====== PROVIDED ENTRIES
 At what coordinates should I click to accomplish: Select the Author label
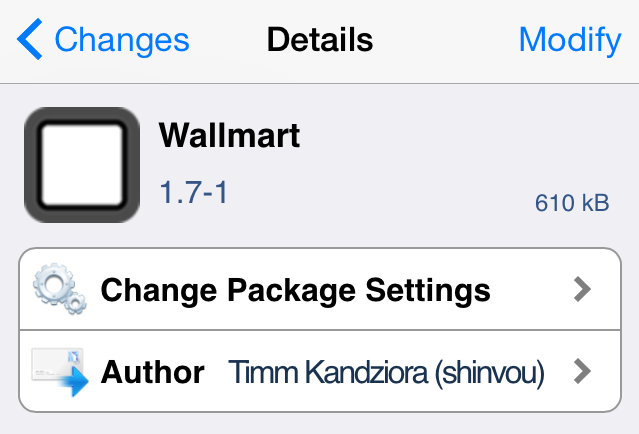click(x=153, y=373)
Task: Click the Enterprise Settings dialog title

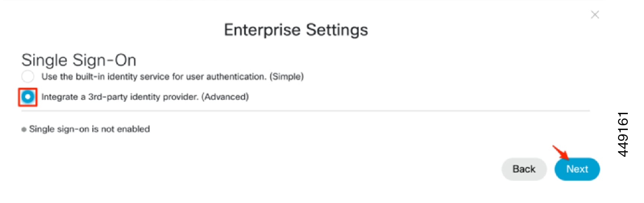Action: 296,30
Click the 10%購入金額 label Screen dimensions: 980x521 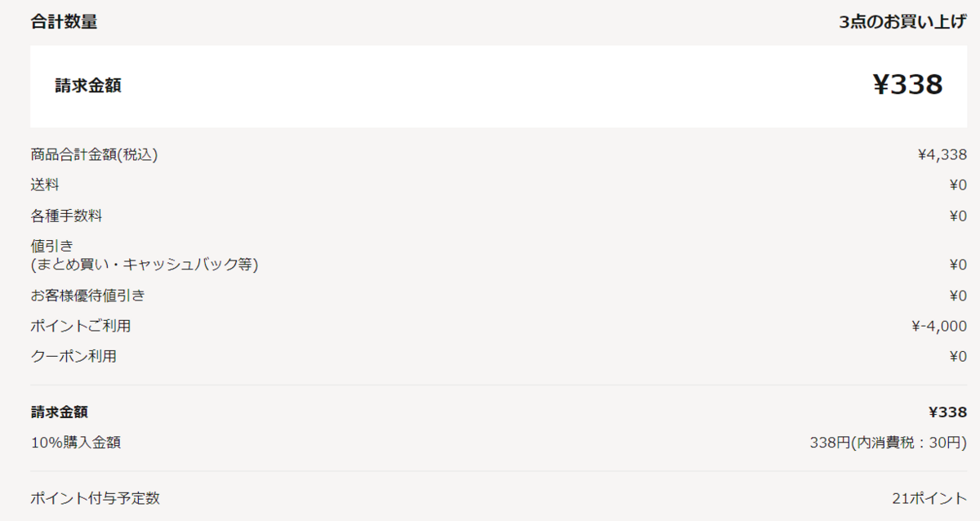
============
▸ WHAT IS BEING ASKED
Above are the records; copy them exactly without the pictures.

▸ EXERCISE OUTPUT
 At what coordinates should I click to accomplish: Select the Author label
click(x=153, y=373)
Task: Click the Enterprise Settings dialog title

Action: 296,30
Click the 10%購入金額 label Screen dimensions: 980x521 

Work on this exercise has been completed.